- Datafolha mostra empate entre Lavoisier (17%), Fleury (16%) e Delboni (14%) como melhores laboratórios de São Paulo, entre as classes A e B.
- Fleury instalou aceleradores de imagem em ressonância magnética para reduzir o tempo dentro do aparelho e usa IA para laudos.
- A rede Dasa, controladora da Lavoisier e Delboni, já tem metade dos equipamentos de imagem operando com IA para acelerar diagnósticos.
- Delboni adotou a urocultura expressa, com resultado preliminar de infecção urinária em cerca de 45 minutos.
- As unidades passaram a ter núcleos integrados e espaços distintos, como Espaço da Mulher e Sala Azul, para atender diferentes perfis de pacientes.
A pesquisa Datafolha apontou um empate técnico entre Lavoisier, Fleury e Delboni na liderança como melhores laboratórios de São Paulo. O indicativo leva em conta práticas de acolhimento, inovação tecnológica e eficiência no atendimento. O trio aparece com margens próximas entre 17%, 16% e 14% das menções entre o público das classes A e B.
A dinâmica do atendimento em laboratórios envolve equilibrar perfis diferentes de pacientes. Quem precisa de exames rápidos convive com quem realiza procedimentos mais complexos, exigindo infraestrutura adaptada para reduzir o estresse e aumentar o conforto.
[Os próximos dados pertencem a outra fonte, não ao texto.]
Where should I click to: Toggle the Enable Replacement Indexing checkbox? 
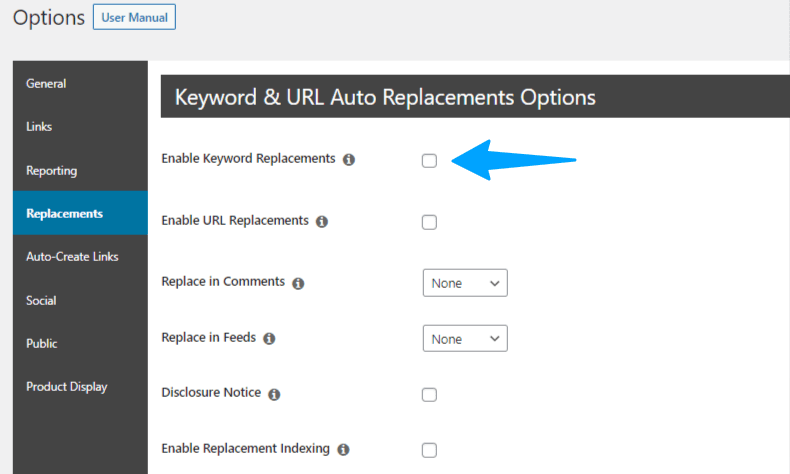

O ranking aponta que, além do atendimento, a inovação tem peso decisivo. O Fleury passou a usar aceleradores de imagem em ressonâncias magnéticas para reduzir o tempo dentro do equipamento e adotou IA para laudos mais nítidos. A prática favorece diagnósticos mais ágeis.
A rede Dasa, responsável pela Lavoisier e Delboni, ampliou o uso de IA em metade dos seus equipamentos de imagem. A automação acelera diagnósticos e sustenta ganhos de produtividade, segundo a empresa. Núcleos integrados evitam deslocamentos entre setores.
Avanços em serviços e procedimentos
A Delboni investiu em formatos que encurtam o tempo de resposta, como a urocultura expressa, que entrega um resultado preliminar em cerca de 45 minutos. A adaptação de unidades também criou espaços especializados, como o Espaço da Mulher e a Sala Azul para pessoas com autismo.
Fernanda Fares, diretora de operações da Dasa, ressalta que reunir exames, especialistas e protocolos facilita a previsibilidade para pacientes em momentos de maior sensibilidade. O grupo projeta continuar com automação e inovações para reduzir invasividade.
Perspectivas e impactos
Para os próximos anos, o setor mira exames menos invasivos e diagnósticos mais rápidos. A Dasa estuda biópsia líquida para detectar alterações genéticas discretas, enquanto o Fleury enfatiza o rastreamento contínuo de doenças crônicas para frear sua progressão. O Datafolha consolida o status dos laboratórios com foco no acolhimento e na tecnologia.